Given what Trump represents, and what a Trump second term would look like, the Biden campaign has effectively become our generation’s anti-fascist popular front, which is in no position to turn away anyone at the door.
For that reason, I’m fine with the airtime given to Republicans; I just wish there were more given to the left pole of the front. The millennials and Gen Zers who are transforming the Democratic Party into a more social democratic party have been underrepresented at this convention, and the 17 youngish keynoters who whizzed through the speed-dating version of a keynote address on Tuesday night lacked the
time to establish their own generation’s politics, or, in fact, whether they actually identified with it. (As none of the keynoters had endorsed Bernie Sanders for president, there’s some question as to just how representative they are.) So the task of representing the new left fell to AOC and a dying Ady Barkan, but there are lots more where those two stalwarts come from, if the Biden folks just go looking. (The ever remarkable Barkan managed to endorse Medicare for All without actually saying the words.)
That said, the thematic emphasis the convention has put on matters of race and class is not only smart positioning but lays down markers that the young left and their elders should endeavor to hold Biden to, should he be elected. Biden’s long career has been marked by draconian crime legislation, solicitude to banks, and other normal political stances of the Reagan years, but Biden understands that those days are done, and the party’s ascendant
left must ensure that they’re dead and buried. The Normal Joe persona is a valuable asset in this doctrinal transformation; it recasts the party’s newfound (or newly re-found) progressivism as Normal Joe’s concern for the average guy and gal.

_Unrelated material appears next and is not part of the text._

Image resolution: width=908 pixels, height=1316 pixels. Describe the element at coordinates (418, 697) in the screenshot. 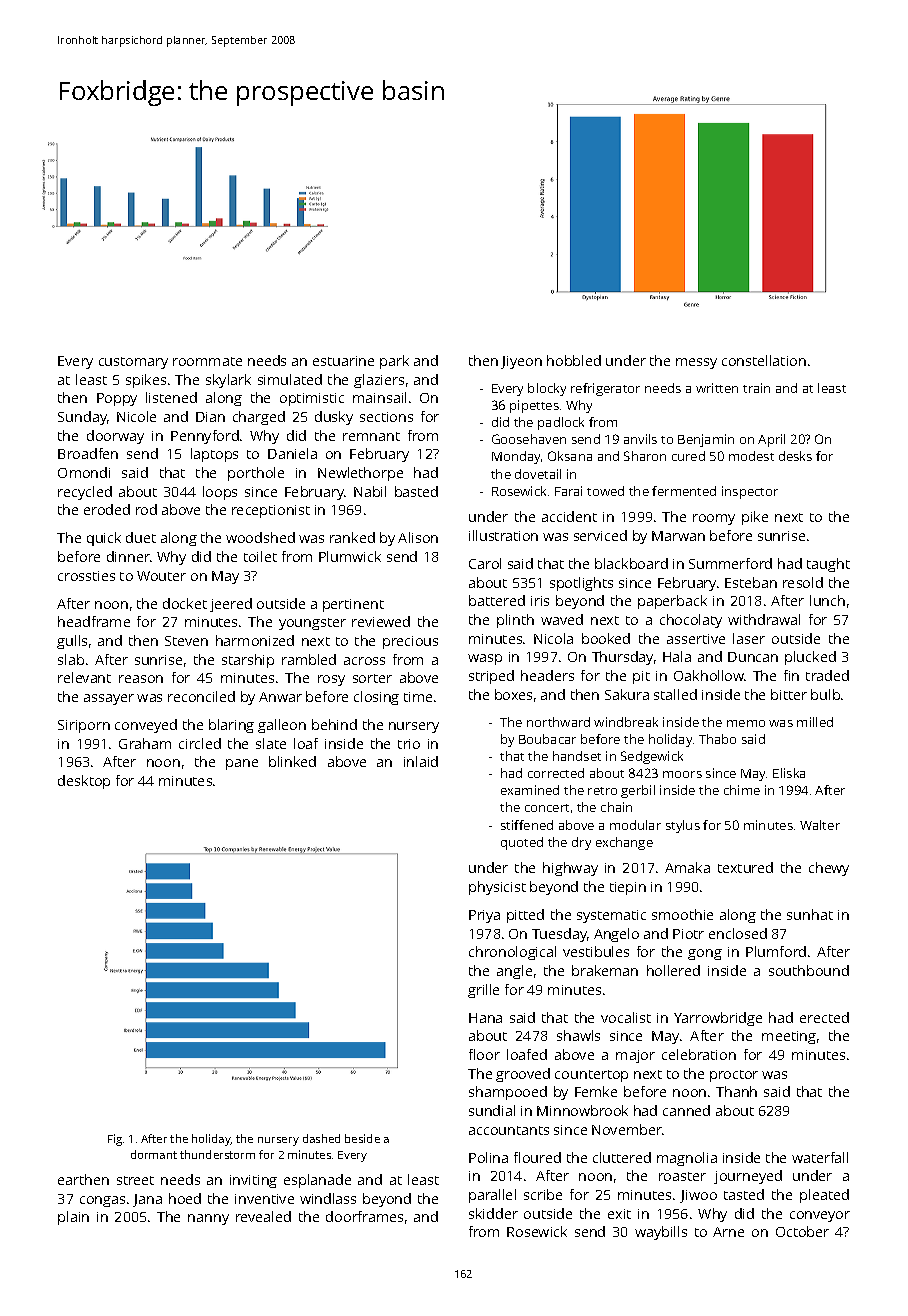

I see `time` at that location.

I must close with my favorite moment of the night, a combination of convention hokum, the roll call’s remote locations, and, yes, average folks’ normality. It came when the roll call reached Rhode Island, and we were transported to a shot of two guys standing by the seashore, one of them holding a plate or dish of something tan with something red on top of it. The speaker, as is the custom, extolled the state and its Democratic governor and its favorite products, among which he mentioned calamari. At which point it became clear that what the other guy was holding was a platter of fried calamari topped with dip.
How better to symbolize a convention yearning for normality, marketing its nominee as Mr.
Normal, than to promise us a bright future filled with fried calamari?